Awesome
knowledge-graph-embeddings
Python Implementations of Embedding-based methods for Knowledge Base Completion tasks, mainly inspired by scikit-kge and complex.
List of methods
- RESCAL [Nickel+. 2011]
- TransE [Bordes+. 2013]
- DistMult [Yang+. 2015]
- HolE [Nicklel+. 2016]
- This model is equivalent to ComplEx[Hayashi and Shimbo. 2018], and the computation cost of ComplEx is lower than of HolE.
- ComplEx [Trouillon+. 2016]
- ANALOGY [Liu+. 2017]
- This model can be regarded as a hybrid between DistMult and ComplEx.
Run to train and test
For training...
▶ python train.py -h
usage: Link prediction models [-h] [--mode MODE] [--ent ENT] [--rel REL]
[--train TRAIN] [--valid VALID]
[--method METHOD] [--epoch EPOCH]
[--batch BATCH] [--lr LR] [--dim DIM]
[--margin MARGIN] [--negative NEGATIVE]
[--opt OPT] [--l2_reg L2_REG]
[--gradclip GRADCLIP] [--save_step SAVE_STEP]

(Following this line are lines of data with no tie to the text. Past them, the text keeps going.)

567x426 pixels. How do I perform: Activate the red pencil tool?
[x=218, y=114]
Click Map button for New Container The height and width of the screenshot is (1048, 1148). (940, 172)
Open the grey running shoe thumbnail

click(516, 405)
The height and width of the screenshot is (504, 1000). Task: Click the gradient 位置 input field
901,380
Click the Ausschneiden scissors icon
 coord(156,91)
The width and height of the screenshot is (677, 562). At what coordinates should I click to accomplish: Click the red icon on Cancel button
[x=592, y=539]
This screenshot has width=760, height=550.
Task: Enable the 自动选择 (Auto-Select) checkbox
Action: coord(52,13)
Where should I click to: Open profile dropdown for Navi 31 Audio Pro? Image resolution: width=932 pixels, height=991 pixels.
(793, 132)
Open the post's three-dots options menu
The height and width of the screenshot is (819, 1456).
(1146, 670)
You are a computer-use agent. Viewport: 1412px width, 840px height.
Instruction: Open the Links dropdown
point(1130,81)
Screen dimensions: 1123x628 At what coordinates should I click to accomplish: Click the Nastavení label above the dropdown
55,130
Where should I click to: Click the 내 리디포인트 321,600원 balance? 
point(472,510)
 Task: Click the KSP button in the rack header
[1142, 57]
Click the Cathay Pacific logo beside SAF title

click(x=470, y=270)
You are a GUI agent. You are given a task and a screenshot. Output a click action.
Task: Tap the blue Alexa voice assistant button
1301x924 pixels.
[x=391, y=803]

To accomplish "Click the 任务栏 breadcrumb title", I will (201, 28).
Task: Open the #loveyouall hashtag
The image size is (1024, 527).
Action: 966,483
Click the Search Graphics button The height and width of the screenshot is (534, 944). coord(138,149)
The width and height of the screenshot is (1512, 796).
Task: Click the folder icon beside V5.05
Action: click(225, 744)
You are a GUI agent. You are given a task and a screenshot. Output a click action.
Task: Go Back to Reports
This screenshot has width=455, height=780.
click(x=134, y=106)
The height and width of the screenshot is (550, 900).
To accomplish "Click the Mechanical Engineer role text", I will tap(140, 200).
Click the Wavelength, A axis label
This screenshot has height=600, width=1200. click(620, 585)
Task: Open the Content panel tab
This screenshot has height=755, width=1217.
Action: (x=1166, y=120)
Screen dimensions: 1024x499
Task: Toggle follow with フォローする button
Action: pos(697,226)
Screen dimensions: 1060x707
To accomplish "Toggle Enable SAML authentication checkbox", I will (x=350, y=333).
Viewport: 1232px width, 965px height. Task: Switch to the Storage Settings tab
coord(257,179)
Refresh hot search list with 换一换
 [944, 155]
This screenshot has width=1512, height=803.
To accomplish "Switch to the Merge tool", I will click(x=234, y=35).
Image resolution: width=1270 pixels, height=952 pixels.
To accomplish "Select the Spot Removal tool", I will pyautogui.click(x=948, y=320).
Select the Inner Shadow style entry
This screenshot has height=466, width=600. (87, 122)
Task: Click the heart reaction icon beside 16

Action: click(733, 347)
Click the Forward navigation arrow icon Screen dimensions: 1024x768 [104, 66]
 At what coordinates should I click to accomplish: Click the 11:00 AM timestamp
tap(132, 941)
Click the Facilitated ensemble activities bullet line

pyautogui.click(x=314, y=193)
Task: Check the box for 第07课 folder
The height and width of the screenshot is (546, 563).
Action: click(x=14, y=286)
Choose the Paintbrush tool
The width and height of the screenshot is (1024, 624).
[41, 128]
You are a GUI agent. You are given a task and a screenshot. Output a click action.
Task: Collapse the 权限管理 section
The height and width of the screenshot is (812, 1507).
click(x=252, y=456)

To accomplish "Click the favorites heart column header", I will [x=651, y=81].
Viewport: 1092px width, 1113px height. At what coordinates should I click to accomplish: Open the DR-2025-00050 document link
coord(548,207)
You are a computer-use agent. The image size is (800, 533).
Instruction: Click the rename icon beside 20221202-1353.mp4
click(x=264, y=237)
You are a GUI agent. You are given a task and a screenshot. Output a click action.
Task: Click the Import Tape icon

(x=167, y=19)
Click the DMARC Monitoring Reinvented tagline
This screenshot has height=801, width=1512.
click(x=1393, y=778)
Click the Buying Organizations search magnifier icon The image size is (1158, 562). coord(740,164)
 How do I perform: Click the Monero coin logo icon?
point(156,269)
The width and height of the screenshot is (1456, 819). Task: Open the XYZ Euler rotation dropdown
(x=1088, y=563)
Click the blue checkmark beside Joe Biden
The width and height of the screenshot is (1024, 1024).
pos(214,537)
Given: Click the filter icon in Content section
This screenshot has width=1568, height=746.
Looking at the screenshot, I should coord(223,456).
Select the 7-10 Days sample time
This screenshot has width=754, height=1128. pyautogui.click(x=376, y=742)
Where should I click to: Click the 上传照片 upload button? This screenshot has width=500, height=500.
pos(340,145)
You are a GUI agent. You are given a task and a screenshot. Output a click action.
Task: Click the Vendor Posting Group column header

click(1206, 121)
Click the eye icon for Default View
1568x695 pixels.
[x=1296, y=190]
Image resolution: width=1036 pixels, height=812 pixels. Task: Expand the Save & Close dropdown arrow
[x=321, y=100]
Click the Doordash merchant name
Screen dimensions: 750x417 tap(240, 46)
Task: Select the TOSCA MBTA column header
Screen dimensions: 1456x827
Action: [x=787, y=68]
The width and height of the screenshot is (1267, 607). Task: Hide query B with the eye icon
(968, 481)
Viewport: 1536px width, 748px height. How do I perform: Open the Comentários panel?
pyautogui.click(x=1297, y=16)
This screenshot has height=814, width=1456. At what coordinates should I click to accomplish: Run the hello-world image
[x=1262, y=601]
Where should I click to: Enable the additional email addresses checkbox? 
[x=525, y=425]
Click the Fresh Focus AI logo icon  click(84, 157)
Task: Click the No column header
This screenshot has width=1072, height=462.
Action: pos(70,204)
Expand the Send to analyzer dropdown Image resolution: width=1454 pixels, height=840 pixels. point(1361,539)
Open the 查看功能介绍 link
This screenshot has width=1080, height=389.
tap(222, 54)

[--cp_ratio CP_RATIO] [--metric METRIC]
[--nbest NBEST] [--filtered]
[--graphall GRAPHALL] [--log LOG]
optional arguments:
-h, --help show this help message and exit
--mode MODE training mode ["pairwise", "single"]
--ent ENT entity list
--rel REL relation list
--train TRAIN training data
--valid VALID validation data
--method METHOD method ["complex", "distmult", "transe", "hole",
"rescal", "analogy"]
--epoch EPOCH number of epochs
--batch BATCH batch size
--lr LR learning rate
--dim DIM dimension of embeddings
--margin MARGIN margin in max-margin loss for pairwise training
--negative NEGATIVE number of negative samples for pairwise training
--opt OPT optimizer ["sgd", "adagrad"]
--l2_reg L2_REG L2 regularization
--gradclip GRADCLIP gradient clipping
--save_step SAVE_STEP
epoch step for saving model
--cp_ratio CP_RATIO ratio of complex's dimention in ANALOGY
--metric METRIC evaluation metrics ["mrr", "hits"]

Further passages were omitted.